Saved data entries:
■ ■ ■ ■ ■
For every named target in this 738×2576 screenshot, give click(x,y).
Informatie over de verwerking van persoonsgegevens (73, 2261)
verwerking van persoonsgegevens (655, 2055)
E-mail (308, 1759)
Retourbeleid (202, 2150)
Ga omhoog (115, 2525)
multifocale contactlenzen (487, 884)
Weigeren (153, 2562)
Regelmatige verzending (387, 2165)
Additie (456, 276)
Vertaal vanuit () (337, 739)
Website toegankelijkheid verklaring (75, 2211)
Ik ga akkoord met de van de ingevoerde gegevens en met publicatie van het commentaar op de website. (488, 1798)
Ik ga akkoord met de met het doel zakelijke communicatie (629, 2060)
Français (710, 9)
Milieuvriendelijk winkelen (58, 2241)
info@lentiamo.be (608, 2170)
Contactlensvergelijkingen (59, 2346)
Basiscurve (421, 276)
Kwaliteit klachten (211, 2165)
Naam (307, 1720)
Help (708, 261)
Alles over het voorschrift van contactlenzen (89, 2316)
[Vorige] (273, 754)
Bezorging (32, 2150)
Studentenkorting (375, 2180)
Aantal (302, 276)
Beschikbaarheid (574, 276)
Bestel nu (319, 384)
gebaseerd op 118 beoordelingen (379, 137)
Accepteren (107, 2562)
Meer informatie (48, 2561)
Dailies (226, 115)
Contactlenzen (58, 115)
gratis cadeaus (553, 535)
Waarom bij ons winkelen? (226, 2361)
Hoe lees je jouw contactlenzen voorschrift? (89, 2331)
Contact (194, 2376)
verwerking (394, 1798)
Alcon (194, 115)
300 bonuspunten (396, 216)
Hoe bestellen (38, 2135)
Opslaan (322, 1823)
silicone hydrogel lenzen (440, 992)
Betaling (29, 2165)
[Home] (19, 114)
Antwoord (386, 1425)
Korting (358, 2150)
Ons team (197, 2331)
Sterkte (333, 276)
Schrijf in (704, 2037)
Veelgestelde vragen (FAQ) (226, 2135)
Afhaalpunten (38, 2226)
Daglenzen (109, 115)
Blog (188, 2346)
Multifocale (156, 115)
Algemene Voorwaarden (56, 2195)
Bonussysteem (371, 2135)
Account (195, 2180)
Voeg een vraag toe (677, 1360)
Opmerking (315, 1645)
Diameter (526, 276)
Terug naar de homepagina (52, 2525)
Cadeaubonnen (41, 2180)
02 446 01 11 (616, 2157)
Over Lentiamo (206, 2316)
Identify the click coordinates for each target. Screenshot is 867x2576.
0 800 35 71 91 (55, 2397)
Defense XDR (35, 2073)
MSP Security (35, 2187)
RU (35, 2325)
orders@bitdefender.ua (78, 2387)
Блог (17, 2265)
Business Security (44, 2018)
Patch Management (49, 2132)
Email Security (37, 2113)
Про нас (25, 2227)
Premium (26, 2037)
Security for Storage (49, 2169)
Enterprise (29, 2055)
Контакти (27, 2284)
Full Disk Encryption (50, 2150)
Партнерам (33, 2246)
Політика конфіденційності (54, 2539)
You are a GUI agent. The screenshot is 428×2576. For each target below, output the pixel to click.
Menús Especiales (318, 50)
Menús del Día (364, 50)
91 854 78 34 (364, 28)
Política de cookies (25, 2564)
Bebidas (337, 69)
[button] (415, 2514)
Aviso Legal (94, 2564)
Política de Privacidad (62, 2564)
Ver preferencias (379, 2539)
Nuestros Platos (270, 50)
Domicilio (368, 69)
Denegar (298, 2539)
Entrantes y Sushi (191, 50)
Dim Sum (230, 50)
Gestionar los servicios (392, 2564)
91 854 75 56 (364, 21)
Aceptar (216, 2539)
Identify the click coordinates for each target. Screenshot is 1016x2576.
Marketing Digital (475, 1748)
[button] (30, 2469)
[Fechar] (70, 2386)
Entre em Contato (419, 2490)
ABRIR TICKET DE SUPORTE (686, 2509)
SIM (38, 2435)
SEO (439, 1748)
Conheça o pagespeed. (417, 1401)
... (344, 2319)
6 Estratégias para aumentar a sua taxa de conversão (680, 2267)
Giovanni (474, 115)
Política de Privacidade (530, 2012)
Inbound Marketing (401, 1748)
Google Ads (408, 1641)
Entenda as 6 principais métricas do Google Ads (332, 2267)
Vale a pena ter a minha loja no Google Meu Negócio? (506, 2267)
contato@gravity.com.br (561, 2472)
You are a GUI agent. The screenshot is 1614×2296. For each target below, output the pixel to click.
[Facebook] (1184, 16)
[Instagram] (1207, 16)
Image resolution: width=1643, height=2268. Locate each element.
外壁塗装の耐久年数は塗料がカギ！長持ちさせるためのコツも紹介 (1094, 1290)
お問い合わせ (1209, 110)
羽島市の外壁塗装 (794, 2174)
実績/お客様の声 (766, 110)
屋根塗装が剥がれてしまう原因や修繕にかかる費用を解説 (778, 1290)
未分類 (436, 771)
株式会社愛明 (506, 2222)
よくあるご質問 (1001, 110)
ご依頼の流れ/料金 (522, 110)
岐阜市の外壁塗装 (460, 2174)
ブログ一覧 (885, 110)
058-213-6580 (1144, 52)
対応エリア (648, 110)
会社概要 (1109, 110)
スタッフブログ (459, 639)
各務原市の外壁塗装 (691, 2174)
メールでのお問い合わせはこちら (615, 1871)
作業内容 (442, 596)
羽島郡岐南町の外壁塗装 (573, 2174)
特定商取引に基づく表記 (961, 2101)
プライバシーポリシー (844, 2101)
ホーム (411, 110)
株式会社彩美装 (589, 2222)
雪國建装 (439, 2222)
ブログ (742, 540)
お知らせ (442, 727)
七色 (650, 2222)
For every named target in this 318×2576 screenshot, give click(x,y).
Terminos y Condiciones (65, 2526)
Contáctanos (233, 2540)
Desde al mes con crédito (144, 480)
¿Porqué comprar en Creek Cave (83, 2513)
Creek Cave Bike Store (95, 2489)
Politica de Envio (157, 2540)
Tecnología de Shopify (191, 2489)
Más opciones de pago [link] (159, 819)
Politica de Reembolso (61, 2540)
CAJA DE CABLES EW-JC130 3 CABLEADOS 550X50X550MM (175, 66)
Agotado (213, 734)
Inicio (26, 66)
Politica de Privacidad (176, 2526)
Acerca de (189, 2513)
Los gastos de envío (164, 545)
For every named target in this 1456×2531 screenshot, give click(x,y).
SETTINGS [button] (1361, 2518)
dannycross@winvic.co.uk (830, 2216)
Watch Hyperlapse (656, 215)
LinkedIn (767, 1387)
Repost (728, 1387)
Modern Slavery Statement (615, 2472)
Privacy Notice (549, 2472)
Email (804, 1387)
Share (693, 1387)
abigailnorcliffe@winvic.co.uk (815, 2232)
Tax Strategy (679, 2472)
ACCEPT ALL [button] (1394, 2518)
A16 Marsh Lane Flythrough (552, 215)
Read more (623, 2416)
■ ■ ■ ■ ■
*Instructions for the task*
The line containing "Share (693, 1387)" opens the range, and the last line of the entries closes it; copy that range exactly.

*Task result*
Share (693, 1387)
abigailnorcliffe@winvic.co.uk (815, 2232)
Tax Strategy (679, 2472)
ACCEPT ALL [button] (1394, 2518)
A16 Marsh Lane Flythrough (552, 215)
Read more (623, 2416)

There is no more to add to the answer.